──────── Data listing
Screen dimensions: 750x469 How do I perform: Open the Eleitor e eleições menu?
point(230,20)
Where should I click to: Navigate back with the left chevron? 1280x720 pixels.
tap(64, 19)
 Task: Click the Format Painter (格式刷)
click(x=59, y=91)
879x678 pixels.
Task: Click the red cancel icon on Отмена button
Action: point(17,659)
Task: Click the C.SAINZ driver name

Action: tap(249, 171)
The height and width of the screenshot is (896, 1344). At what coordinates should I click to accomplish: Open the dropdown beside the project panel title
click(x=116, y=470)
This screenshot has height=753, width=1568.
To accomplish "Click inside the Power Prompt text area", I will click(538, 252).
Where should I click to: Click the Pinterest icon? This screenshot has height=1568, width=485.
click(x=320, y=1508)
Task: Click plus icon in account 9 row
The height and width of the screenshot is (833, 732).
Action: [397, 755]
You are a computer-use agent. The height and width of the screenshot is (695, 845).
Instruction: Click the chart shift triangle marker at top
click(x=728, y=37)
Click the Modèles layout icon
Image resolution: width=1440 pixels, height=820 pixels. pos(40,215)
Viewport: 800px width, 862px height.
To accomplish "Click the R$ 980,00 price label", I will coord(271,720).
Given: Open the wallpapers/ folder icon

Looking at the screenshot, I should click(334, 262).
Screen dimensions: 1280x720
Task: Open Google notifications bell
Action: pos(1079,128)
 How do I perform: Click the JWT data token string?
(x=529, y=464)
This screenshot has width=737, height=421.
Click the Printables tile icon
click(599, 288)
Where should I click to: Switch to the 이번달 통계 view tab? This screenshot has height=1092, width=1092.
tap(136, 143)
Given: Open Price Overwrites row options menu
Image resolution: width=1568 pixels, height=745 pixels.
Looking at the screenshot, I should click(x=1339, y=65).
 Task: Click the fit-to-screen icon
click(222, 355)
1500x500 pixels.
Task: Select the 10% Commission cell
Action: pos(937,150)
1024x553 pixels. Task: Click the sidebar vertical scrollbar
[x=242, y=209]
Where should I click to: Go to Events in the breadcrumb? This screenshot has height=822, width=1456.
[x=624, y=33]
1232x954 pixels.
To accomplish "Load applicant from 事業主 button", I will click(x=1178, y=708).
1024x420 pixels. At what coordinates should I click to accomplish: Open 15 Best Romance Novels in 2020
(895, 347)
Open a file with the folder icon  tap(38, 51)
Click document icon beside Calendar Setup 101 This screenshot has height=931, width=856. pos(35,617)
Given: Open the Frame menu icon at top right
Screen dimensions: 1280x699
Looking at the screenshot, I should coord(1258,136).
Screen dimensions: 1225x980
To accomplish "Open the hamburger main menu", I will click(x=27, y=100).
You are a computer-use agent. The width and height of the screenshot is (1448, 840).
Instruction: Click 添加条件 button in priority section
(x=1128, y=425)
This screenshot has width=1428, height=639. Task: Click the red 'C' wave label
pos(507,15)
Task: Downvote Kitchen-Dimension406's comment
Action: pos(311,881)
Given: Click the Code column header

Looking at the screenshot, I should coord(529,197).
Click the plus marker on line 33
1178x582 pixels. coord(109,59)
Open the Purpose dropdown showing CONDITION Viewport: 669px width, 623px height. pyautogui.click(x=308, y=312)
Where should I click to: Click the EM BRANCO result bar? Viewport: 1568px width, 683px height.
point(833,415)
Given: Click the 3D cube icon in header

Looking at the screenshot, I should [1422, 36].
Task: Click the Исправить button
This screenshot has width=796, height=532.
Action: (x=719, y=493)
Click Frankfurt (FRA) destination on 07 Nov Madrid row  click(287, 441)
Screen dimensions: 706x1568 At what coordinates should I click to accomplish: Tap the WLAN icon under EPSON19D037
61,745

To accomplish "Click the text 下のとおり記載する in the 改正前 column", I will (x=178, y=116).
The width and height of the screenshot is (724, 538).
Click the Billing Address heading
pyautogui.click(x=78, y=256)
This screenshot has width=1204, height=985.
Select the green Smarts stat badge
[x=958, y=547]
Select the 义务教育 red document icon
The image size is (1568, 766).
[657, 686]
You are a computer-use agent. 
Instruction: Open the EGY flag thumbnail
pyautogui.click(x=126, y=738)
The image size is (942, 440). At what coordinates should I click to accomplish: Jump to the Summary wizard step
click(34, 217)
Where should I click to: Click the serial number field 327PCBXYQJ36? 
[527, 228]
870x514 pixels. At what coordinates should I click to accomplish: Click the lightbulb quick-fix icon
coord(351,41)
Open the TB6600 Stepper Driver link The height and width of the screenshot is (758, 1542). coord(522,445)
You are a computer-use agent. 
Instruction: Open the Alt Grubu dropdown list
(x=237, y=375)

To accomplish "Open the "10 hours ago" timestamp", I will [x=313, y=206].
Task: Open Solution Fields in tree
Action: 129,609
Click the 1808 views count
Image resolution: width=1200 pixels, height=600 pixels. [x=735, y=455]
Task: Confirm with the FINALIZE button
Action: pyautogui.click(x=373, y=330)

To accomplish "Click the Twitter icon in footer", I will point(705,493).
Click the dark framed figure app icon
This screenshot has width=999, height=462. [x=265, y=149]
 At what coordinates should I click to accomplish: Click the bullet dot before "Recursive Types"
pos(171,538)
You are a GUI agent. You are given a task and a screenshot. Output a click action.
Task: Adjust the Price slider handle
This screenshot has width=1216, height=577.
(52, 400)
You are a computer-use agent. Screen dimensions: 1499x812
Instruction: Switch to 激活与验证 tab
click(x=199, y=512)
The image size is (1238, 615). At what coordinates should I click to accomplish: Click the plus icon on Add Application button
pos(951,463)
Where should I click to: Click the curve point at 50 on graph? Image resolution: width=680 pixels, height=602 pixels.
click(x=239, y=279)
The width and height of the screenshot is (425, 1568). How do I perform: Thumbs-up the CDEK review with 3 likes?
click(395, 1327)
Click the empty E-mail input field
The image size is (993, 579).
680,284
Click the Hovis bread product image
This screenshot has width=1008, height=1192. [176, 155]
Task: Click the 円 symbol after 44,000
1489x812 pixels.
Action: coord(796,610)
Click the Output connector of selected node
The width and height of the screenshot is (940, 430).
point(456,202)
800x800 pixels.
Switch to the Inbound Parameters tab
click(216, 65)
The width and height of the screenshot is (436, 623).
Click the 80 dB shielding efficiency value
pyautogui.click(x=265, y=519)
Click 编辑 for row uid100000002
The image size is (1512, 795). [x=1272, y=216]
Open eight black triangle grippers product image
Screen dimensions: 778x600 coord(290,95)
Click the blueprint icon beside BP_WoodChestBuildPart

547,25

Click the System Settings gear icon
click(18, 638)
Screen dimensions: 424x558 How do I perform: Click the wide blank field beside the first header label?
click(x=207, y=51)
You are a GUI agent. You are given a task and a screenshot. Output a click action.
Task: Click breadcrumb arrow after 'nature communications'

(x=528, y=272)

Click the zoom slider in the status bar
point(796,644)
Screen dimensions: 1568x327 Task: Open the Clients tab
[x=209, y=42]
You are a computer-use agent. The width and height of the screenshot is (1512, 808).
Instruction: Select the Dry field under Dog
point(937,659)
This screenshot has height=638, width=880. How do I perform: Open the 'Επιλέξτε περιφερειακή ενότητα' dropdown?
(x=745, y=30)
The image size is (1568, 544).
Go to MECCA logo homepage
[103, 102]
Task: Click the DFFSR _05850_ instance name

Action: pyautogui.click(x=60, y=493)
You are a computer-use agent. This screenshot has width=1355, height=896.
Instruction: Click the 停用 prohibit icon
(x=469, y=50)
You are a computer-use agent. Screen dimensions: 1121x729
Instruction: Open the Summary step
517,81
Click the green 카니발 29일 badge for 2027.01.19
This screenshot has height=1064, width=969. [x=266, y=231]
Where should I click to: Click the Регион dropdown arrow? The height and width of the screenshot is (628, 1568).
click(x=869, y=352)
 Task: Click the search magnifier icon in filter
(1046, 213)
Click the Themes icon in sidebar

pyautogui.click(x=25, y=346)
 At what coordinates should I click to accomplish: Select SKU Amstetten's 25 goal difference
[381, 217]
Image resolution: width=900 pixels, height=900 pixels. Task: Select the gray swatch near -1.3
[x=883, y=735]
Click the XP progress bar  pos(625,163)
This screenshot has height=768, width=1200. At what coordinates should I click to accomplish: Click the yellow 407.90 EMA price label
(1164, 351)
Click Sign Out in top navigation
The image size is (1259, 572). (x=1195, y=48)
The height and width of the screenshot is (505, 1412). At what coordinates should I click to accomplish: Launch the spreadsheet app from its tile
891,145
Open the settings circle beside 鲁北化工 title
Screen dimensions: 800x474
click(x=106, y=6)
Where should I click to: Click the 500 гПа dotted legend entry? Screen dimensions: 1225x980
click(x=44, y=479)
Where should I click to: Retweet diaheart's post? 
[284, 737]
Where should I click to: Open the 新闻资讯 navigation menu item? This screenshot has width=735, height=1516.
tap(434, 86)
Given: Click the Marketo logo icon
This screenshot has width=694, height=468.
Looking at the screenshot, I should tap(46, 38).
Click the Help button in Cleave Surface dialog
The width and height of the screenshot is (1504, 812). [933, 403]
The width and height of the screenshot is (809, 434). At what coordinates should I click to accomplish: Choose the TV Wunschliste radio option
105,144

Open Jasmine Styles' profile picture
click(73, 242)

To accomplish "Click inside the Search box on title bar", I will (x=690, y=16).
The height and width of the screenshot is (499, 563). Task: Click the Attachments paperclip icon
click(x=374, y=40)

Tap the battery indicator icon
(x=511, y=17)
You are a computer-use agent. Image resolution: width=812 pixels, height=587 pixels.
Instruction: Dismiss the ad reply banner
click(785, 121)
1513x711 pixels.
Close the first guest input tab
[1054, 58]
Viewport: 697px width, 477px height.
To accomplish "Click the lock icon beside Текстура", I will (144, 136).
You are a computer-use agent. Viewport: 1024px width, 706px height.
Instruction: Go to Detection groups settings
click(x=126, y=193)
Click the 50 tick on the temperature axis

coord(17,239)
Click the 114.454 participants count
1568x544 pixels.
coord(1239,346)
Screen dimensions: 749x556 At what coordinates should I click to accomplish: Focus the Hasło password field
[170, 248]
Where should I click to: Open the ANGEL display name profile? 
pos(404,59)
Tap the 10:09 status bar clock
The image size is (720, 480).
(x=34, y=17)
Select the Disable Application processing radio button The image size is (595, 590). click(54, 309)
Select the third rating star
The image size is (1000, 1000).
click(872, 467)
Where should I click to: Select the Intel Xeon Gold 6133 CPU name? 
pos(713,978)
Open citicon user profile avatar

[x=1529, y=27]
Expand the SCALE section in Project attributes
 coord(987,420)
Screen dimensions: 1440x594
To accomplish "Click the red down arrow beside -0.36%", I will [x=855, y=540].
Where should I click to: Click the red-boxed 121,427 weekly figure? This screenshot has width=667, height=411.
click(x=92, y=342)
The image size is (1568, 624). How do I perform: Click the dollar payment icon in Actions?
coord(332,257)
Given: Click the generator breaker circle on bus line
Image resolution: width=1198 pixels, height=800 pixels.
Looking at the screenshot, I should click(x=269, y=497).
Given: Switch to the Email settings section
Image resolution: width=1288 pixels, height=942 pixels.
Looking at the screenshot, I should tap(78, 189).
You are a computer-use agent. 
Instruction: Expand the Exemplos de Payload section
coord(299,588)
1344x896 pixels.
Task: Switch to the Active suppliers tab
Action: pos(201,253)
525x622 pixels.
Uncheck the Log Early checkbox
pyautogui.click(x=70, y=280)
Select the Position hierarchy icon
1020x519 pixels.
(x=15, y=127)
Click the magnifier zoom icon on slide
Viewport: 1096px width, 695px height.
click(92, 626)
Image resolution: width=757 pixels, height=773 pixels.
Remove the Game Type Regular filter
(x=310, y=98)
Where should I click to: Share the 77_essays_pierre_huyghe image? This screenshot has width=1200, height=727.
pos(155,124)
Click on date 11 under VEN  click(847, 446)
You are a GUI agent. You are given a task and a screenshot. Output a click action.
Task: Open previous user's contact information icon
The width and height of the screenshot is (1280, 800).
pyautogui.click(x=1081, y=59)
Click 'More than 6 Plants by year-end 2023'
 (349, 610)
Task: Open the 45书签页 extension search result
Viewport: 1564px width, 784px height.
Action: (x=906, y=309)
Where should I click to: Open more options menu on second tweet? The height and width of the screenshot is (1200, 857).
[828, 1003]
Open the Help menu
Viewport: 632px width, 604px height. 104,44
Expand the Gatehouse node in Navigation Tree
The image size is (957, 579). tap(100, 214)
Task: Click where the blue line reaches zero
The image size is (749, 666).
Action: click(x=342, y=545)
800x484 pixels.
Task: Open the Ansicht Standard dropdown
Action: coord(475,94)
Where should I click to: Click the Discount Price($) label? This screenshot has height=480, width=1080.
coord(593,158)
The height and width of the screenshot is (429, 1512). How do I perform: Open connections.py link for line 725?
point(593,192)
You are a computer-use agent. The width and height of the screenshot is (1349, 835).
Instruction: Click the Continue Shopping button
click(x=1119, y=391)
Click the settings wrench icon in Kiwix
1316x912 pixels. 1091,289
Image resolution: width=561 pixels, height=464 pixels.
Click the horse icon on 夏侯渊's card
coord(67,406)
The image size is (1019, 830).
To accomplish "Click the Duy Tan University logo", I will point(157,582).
────────────────
• [What to work on]: In the listing above, find the line with "Uncheck the Log Early checkbox" and the line with "Task: Click where the blue line reaches zero". Output those two lines and every line between them, exactly as written.

• [The completed task]:
Uncheck the Log Early checkbox
pyautogui.click(x=70, y=280)
Select the Position hierarchy icon
1020x519 pixels.
(x=15, y=127)
Click the magnifier zoom icon on slide
Viewport: 1096px width, 695px height.
click(92, 626)
Image resolution: width=757 pixels, height=773 pixels.
Remove the Game Type Regular filter
(x=310, y=98)
Where should I click to: Share the 77_essays_pierre_huyghe image? This screenshot has width=1200, height=727.
pos(155,124)
Click on date 11 under VEN  click(847, 446)
You are a GUI agent. You are given a task and a screenshot. Output a click action.
Task: Open previous user's contact information icon
The width and height of the screenshot is (1280, 800).
pyautogui.click(x=1081, y=59)
Click 'More than 6 Plants by year-end 2023'
 (349, 610)
Task: Open the 45书签页 extension search result
Viewport: 1564px width, 784px height.
Action: (x=906, y=309)
Where should I click to: Open more options menu on second tweet? The height and width of the screenshot is (1200, 857).
[828, 1003]
Open the Help menu
Viewport: 632px width, 604px height. 104,44
Expand the Gatehouse node in Navigation Tree
The image size is (957, 579). tap(100, 214)
Task: Click where the blue line reaches zero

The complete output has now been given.